Recorded data
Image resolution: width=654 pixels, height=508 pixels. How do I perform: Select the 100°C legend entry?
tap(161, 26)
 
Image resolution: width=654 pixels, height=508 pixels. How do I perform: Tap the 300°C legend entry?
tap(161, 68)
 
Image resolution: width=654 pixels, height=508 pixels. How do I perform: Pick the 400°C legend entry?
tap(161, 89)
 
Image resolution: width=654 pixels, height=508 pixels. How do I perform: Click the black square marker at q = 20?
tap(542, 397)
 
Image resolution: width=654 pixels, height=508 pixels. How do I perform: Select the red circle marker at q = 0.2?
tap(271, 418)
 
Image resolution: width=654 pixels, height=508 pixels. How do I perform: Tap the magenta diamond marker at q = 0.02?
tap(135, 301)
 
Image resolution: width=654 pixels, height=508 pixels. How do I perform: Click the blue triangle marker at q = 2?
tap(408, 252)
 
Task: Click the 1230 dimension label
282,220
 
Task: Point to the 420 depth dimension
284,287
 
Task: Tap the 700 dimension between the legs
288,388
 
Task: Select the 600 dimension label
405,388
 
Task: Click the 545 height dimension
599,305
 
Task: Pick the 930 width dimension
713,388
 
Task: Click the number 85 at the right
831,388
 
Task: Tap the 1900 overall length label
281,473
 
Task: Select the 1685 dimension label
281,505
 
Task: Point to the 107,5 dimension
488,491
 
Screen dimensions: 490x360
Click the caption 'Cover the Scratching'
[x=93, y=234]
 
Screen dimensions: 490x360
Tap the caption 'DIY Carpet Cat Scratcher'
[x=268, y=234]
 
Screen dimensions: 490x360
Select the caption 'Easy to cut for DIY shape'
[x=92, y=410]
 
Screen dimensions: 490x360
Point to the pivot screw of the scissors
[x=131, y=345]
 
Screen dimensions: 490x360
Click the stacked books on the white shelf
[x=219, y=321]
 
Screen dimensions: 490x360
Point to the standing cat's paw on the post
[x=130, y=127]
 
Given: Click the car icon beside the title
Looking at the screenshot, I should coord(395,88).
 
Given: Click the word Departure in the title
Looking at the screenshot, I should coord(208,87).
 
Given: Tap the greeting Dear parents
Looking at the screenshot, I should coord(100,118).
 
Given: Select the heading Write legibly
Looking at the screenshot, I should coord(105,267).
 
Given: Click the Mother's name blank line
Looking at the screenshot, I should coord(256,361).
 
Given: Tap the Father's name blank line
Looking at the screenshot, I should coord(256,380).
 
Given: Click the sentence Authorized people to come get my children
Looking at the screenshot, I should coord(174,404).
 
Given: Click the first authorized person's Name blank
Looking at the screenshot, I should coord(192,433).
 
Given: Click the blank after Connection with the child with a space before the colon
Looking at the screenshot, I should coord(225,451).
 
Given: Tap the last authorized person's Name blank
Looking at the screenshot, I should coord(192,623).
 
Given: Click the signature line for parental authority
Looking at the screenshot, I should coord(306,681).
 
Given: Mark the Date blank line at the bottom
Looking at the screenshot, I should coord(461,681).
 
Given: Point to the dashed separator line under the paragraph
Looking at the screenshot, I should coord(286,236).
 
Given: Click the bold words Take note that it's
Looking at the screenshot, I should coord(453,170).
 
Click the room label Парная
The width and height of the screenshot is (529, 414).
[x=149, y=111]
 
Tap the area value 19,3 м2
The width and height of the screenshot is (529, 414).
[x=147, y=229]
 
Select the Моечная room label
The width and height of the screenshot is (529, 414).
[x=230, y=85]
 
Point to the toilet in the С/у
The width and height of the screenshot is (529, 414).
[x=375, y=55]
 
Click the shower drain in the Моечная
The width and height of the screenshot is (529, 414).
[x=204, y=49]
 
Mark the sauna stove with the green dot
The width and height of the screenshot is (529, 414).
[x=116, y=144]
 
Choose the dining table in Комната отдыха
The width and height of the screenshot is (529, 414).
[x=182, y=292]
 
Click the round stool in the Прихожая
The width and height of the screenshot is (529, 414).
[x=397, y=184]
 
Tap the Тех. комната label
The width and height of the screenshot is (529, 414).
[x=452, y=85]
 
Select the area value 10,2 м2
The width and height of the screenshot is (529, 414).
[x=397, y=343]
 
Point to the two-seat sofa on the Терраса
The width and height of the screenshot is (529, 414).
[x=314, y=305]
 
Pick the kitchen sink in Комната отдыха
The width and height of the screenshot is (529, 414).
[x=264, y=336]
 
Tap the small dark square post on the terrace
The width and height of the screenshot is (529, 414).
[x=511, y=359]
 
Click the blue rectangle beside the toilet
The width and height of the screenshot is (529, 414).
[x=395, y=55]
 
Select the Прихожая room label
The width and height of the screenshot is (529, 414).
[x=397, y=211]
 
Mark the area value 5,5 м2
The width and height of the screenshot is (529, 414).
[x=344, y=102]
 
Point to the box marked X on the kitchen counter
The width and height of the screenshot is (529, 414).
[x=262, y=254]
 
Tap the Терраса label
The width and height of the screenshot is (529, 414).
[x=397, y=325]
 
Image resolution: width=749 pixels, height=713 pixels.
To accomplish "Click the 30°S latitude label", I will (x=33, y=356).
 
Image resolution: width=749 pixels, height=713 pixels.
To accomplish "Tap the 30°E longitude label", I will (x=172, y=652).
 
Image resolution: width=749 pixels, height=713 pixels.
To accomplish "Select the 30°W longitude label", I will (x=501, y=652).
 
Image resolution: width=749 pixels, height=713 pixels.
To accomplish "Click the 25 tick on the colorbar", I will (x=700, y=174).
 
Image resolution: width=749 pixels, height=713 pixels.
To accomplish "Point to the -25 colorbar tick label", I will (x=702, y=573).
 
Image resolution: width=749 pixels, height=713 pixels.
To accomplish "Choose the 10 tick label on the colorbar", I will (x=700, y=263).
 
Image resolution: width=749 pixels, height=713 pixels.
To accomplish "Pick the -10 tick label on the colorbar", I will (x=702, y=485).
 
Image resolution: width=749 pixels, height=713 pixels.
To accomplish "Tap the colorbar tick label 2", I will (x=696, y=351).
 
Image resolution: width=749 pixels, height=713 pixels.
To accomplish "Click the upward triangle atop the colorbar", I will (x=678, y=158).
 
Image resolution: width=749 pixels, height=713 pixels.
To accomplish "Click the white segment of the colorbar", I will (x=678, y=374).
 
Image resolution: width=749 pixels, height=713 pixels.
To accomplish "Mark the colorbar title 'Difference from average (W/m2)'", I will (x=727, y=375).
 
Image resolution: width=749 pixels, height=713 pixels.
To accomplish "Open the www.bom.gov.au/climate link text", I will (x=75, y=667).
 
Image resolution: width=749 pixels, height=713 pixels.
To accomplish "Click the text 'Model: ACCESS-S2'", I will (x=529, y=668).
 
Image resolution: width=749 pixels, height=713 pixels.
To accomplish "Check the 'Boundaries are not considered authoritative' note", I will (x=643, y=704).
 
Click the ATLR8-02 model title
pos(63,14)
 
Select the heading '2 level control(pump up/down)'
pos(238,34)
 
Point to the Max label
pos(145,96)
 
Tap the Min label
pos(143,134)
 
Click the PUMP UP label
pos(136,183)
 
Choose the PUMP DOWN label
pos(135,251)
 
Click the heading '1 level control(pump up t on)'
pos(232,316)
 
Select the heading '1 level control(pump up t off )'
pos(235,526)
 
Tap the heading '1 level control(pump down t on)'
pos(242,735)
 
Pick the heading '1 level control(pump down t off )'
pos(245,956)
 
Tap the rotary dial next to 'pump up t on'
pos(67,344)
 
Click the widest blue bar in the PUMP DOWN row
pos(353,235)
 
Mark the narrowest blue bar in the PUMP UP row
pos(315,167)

* Exercise instructions *
Return the material above line for line, with every character unchanged.

* Reply *
Image resolution: width=654 pixels, height=508 pixels. How do I perform: Select the 100°C legend entry?
tap(161, 26)
 
Image resolution: width=654 pixels, height=508 pixels. How do I perform: Tap the 300°C legend entry?
tap(161, 68)
 
Image resolution: width=654 pixels, height=508 pixels. How do I perform: Pick the 400°C legend entry?
tap(161, 89)
 
Image resolution: width=654 pixels, height=508 pixels. How do I perform: Click the black square marker at q = 20?
tap(542, 397)
 
Image resolution: width=654 pixels, height=508 pixels. How do I perform: Select the red circle marker at q = 0.2?
tap(271, 418)
 
Image resolution: width=654 pixels, height=508 pixels. How do I perform: Tap the magenta diamond marker at q = 0.02?
tap(135, 301)
 
Image resolution: width=654 pixels, height=508 pixels. How do I perform: Click the blue triangle marker at q = 2?
tap(408, 252)
 
Task: Click the 1230 dimension label
282,220
 
Task: Point to the 420 depth dimension
284,287
 
Task: Tap the 700 dimension between the legs
288,388
 
Task: Select the 600 dimension label
405,388
 
Task: Click the 545 height dimension
599,305
 
Task: Pick the 930 width dimension
713,388
 
Task: Click the number 85 at the right
831,388
 
Task: Tap the 1900 overall length label
281,473
 
Task: Select the 1685 dimension label
281,505
 
Task: Point to the 107,5 dimension
488,491
 
Screen dimensions: 490x360
Click the caption 'Cover the Scratching'
[x=93, y=234]
 
Screen dimensions: 490x360
Tap the caption 'DIY Carpet Cat Scratcher'
[x=268, y=234]
 
Screen dimensions: 490x360
Select the caption 'Easy to cut for DIY shape'
[x=92, y=410]
 
Screen dimensions: 490x360
Point to the pivot screw of the scissors
[x=131, y=345]
 
Screen dimensions: 490x360
Click the stacked books on the white shelf
[x=219, y=321]
 
Screen dimensions: 490x360
Point to the standing cat's paw on the post
[x=130, y=127]
 
Given: Click the car icon beside the title
Looking at the screenshot, I should coord(395,88).
 
Given: Click the word Departure in the title
Looking at the screenshot, I should coord(208,87).
 
Given: Tap the greeting Dear parents
Looking at the screenshot, I should coord(100,118).
 
Given: Select the heading Write legibly
Looking at the screenshot, I should coord(105,267).
 
Given: Click the Mother's name blank line
Looking at the screenshot, I should coord(256,361).
 
Given: Tap the Father's name blank line
Looking at the screenshot, I should coord(256,380).
 
Given: Click the sentence Authorized people to come get my children
Looking at the screenshot, I should coord(174,404).
 
Given: Click the first authorized person's Name blank
Looking at the screenshot, I should coord(192,433).
 
Given: Click the blank after Connection with the child with a space before the colon
Looking at the screenshot, I should coord(225,451).
 
Given: Tap the last authorized person's Name blank
Looking at the screenshot, I should coord(192,623).
 
Given: Click the signature line for parental authority
Looking at the screenshot, I should coord(306,681).
 
Given: Mark the Date blank line at the bottom
Looking at the screenshot, I should coord(461,681).
 
Given: Point to the dashed separator line under the paragraph
Looking at the screenshot, I should coord(286,236).
 
Given: Click the bold words Take note that it's
Looking at the screenshot, I should coord(453,170).
 
Click the room label Парная
The width and height of the screenshot is (529, 414).
[x=149, y=111]
 
Tap the area value 19,3 м2
The width and height of the screenshot is (529, 414).
[x=147, y=229]
 
Select the Моечная room label
The width and height of the screenshot is (529, 414).
[x=230, y=85]
 
Point to the toilet in the С/у
The width and height of the screenshot is (529, 414).
[x=375, y=55]
 
Click the shower drain in the Моечная
The width and height of the screenshot is (529, 414).
[x=204, y=49]
 
Mark the sauna stove with the green dot
The width and height of the screenshot is (529, 414).
[x=116, y=144]
 
Choose the dining table in Комната отдыха
The width and height of the screenshot is (529, 414).
[x=182, y=292]
 
Click the round stool in the Прихожая
The width and height of the screenshot is (529, 414).
[x=397, y=184]
 
Tap the Тех. комната label
The width and height of the screenshot is (529, 414).
[x=452, y=85]
 
Select the area value 10,2 м2
The width and height of the screenshot is (529, 414).
[x=397, y=343]
 
Point to the two-seat sofa on the Терраса
The width and height of the screenshot is (529, 414).
[x=314, y=305]
 
Pick the kitchen sink in Комната отдыха
The width and height of the screenshot is (529, 414).
[x=264, y=336]
 
Tap the small dark square post on the terrace
The width and height of the screenshot is (529, 414).
[x=511, y=359]
 
Click the blue rectangle beside the toilet
The width and height of the screenshot is (529, 414).
[x=395, y=55]
 
Select the Прихожая room label
The width and height of the screenshot is (529, 414).
[x=397, y=211]
 
Mark the area value 5,5 м2
The width and height of the screenshot is (529, 414).
[x=344, y=102]
 
Point to the box marked X on the kitchen counter
The width and height of the screenshot is (529, 414).
[x=262, y=254]
 
Tap the Терраса label
The width and height of the screenshot is (529, 414).
[x=397, y=325]
 
Image resolution: width=749 pixels, height=713 pixels.
To accomplish "Click the 30°S latitude label", I will (x=33, y=356).
 
Image resolution: width=749 pixels, height=713 pixels.
To accomplish "Tap the 30°E longitude label", I will (x=172, y=652).
 
Image resolution: width=749 pixels, height=713 pixels.
To accomplish "Select the 30°W longitude label", I will (x=501, y=652).
 
Image resolution: width=749 pixels, height=713 pixels.
To accomplish "Click the 25 tick on the colorbar", I will (x=700, y=174).
 
Image resolution: width=749 pixels, height=713 pixels.
To accomplish "Point to the -25 colorbar tick label", I will (x=702, y=573).
 
Image resolution: width=749 pixels, height=713 pixels.
To accomplish "Choose the 10 tick label on the colorbar", I will (x=700, y=263).
 
Image resolution: width=749 pixels, height=713 pixels.
To accomplish "Pick the -10 tick label on the colorbar", I will (x=702, y=485).
 
Image resolution: width=749 pixels, height=713 pixels.
To accomplish "Tap the colorbar tick label 2", I will (x=696, y=351).
 
Image resolution: width=749 pixels, height=713 pixels.
To accomplish "Click the upward triangle atop the colorbar", I will (x=678, y=158).
 
Image resolution: width=749 pixels, height=713 pixels.
To accomplish "Click the white segment of the colorbar", I will (x=678, y=374).
 
Image resolution: width=749 pixels, height=713 pixels.
To accomplish "Mark the colorbar title 'Difference from average (W/m2)'", I will (x=727, y=375).
 
Image resolution: width=749 pixels, height=713 pixels.
To accomplish "Open the www.bom.gov.au/climate link text", I will (x=75, y=667).
 
Image resolution: width=749 pixels, height=713 pixels.
To accomplish "Click the text 'Model: ACCESS-S2'", I will (x=529, y=668).
 
Image resolution: width=749 pixels, height=713 pixels.
To accomplish "Check the 'Boundaries are not considered authoritative' note", I will (x=643, y=704).
 
Click the ATLR8-02 model title
pos(63,14)
 
Select the heading '2 level control(pump up/down)'
pos(238,34)
 
Point to the Max label
pos(145,96)
 
Tap the Min label
pos(143,134)
 
Click the PUMP UP label
pos(136,183)
 
Choose the PUMP DOWN label
pos(135,251)
 
Click the heading '1 level control(pump up t on)'
pos(232,316)
 
Select the heading '1 level control(pump up t off )'
pos(235,526)
 
Tap the heading '1 level control(pump down t on)'
pos(242,735)
 
Pick the heading '1 level control(pump down t off )'
pos(245,956)
 
Tap the rotary dial next to 'pump up t on'
pos(67,344)
 
Click the widest blue bar in the PUMP DOWN row
pos(353,235)
 
Mark the narrowest blue bar in the PUMP UP row
pos(315,167)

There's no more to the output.